FAQ: Catching a Ball: How Our Brains Make Quick Decisions

How does our brain make quick decisions when catching a ball?

Our brain uses a process called predictive coding, which involves using past experiences and visual cues to anticipate the trajectory and speed of the ball. This allows our brain to make quick decisions about where to move our body in order to catch the ball.

What parts of the brain are involved in catching a ball?

The parietal lobe, which is responsible for processing sensory information, and the cerebellum, which controls motor coordination, are both involved in catching a ball. Additionally, the occipital lobe, responsible for visual processing, plays a role in predicting the ball's trajectory.

How do athletes improve their ability to catch a ball?

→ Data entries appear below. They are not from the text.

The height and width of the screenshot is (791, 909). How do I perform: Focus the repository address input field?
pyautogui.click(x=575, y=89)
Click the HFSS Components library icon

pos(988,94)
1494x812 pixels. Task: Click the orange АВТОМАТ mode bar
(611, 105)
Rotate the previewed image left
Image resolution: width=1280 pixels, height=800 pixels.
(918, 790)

Athletes can improve their ability to catch a ball through practice and training. By repeatedly catching balls of different sizes, speeds, and trajectories, athletes can improve their predictive coding abilities and hand-eye coordination.

Why do some people have better hand-eye coordination than others?

Hand-eye coordination is a skill that can be improved through practice, but it also has a genetic component. Some people may have a genetic predisposition for better hand-eye coordination, while others may have to work harder to develop this skill.

Can catching a ball be affected by external factors?

Yes, external factors such as distractions, fatigue, and stress can affect our ability to catch a ball. These factors can impact our focus and decision-making abilities, making it more difficult to predict the trajectory of the ball and coordinate our movements to catch it.